- _Goal of the exercise_: Convert everything from the line containing "You are a computer-use" down to the end of the rows into a Markdown table with the columns "Number" and "Line", skipping blank lines. Leave the pictures out of the answer.

[begin Information shown]

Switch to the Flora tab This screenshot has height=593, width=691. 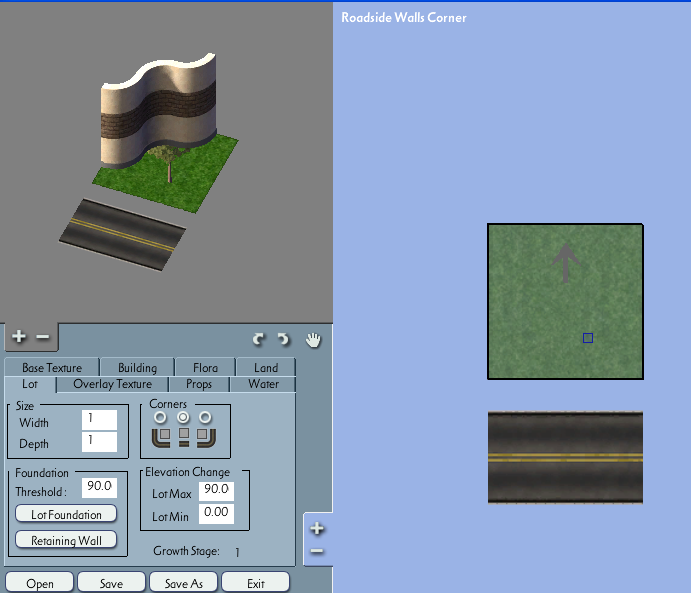[205, 367]
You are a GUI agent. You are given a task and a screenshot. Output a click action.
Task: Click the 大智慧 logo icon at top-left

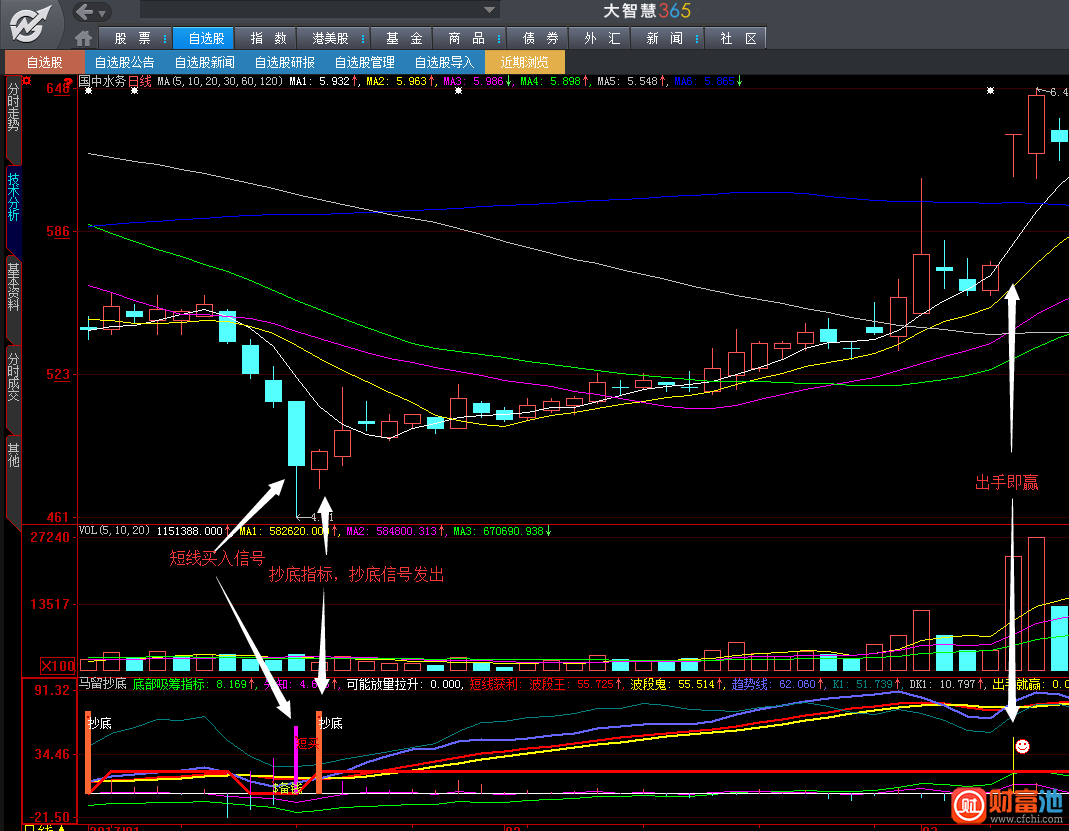pos(30,23)
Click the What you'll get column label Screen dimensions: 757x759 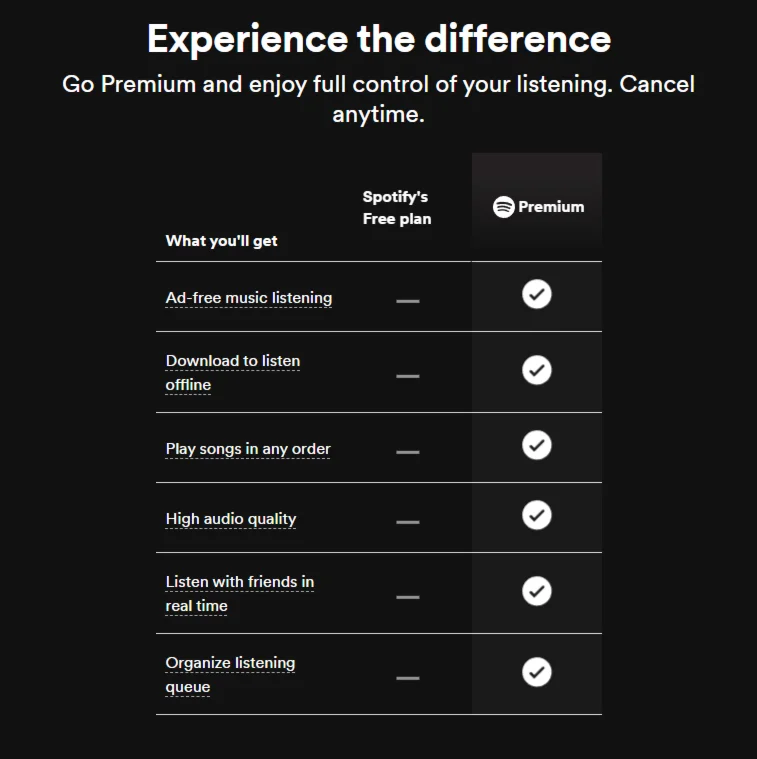(222, 241)
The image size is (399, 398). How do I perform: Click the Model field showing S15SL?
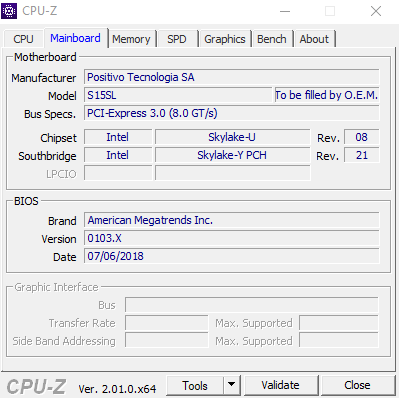(178, 95)
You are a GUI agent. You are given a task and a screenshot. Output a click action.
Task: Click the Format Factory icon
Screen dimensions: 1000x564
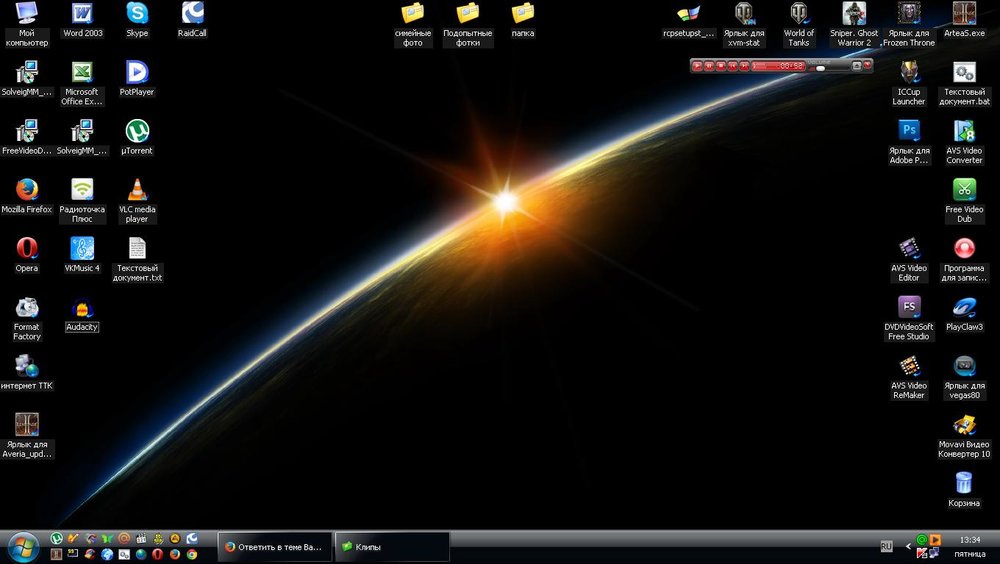[x=27, y=308]
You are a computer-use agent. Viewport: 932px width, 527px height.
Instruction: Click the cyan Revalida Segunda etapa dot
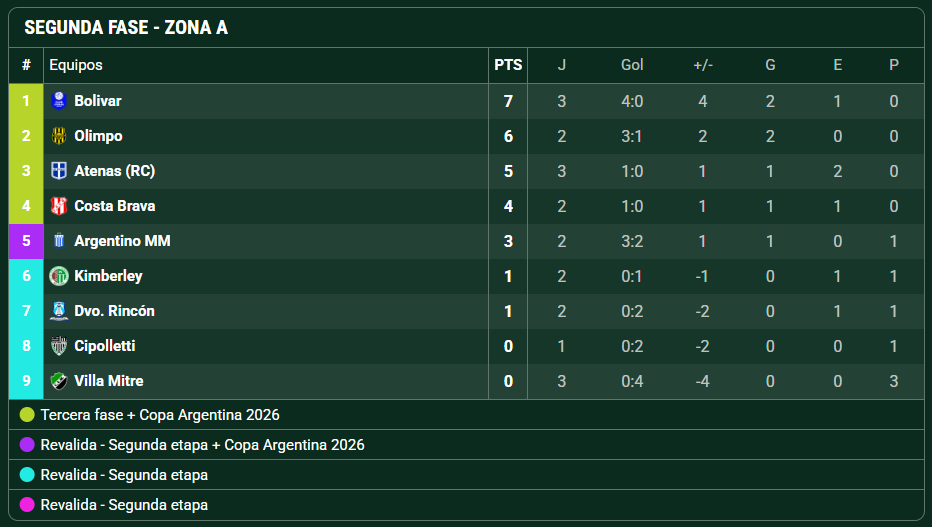[27, 475]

[end Information shown]

- _Result for this task_:
| Number | Line |
|---|---|
| 1 | You are a computer-use agent. Viewport: 932px width, 527px height. |
| 2 | Instruction: Click the cyan Revalida Segunda etapa dot |
| 3 | [27, 475] |